▶ **TASK TO CARRY OUT**:
Search the entries below for "computer", and copy each line where it appears.
SOURCE RECORDS START
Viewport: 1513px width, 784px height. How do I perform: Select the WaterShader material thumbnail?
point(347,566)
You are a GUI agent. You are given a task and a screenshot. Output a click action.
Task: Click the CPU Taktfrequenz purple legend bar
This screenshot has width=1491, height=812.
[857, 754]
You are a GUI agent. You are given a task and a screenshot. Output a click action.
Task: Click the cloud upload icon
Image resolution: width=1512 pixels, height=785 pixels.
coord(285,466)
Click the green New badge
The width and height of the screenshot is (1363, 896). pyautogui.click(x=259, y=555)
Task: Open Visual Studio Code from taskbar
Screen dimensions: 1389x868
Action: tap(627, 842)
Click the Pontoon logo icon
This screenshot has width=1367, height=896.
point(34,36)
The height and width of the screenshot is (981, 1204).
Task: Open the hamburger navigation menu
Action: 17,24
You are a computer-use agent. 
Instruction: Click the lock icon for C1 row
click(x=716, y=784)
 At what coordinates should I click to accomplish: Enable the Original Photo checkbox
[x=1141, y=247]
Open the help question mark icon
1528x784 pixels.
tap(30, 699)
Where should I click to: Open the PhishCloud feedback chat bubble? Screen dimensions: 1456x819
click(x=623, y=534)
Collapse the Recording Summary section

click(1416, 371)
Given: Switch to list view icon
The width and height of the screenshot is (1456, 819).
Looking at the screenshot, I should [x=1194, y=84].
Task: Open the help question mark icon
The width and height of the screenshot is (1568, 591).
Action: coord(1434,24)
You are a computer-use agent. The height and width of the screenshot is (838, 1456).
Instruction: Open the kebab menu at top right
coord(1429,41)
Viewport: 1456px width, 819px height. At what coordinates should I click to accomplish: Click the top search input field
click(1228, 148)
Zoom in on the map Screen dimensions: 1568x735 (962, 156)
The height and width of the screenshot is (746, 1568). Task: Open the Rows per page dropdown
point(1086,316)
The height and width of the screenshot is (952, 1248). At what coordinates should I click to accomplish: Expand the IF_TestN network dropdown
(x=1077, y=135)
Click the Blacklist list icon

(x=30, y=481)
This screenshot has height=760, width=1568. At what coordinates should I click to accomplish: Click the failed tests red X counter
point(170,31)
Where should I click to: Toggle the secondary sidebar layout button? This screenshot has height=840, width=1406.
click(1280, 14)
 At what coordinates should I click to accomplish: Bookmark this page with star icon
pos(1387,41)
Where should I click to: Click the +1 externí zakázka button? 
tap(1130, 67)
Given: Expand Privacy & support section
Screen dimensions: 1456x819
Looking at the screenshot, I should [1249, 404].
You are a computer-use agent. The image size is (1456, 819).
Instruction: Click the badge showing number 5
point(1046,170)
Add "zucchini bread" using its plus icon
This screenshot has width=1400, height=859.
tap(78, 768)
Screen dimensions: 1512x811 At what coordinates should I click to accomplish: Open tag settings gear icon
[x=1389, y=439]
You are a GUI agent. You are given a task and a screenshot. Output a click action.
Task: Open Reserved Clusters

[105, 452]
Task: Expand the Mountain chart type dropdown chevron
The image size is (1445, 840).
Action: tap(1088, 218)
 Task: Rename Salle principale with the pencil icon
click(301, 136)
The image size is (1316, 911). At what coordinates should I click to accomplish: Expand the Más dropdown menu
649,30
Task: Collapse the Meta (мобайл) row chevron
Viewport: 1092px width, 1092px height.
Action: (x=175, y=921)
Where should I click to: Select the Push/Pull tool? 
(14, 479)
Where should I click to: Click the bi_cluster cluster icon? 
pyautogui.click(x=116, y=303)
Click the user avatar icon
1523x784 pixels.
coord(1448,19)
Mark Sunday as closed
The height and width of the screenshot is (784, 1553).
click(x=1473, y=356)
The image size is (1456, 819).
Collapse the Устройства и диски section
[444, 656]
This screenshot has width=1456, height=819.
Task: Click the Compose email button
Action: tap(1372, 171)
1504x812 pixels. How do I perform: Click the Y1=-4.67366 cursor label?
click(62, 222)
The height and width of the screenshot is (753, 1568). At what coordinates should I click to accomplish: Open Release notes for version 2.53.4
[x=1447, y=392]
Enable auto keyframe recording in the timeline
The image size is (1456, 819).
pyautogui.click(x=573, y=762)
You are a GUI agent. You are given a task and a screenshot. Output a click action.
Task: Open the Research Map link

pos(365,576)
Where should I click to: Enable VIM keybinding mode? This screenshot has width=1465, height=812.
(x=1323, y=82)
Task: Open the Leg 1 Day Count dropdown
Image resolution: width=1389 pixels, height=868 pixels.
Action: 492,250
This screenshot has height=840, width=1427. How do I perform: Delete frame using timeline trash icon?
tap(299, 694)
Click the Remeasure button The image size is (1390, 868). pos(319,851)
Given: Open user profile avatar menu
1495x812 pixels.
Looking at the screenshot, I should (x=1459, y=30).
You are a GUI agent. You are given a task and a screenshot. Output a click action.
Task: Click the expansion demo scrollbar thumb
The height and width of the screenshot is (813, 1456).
SOURCE RECORDS END
▶ **RESULT OF THIS EXERCISE**:
You are a computer-use agent. 
You are a computer-use agent. The height and width of the screenshot is (838, 1456).
You are a computer-use agent. The image size is (1456, 819).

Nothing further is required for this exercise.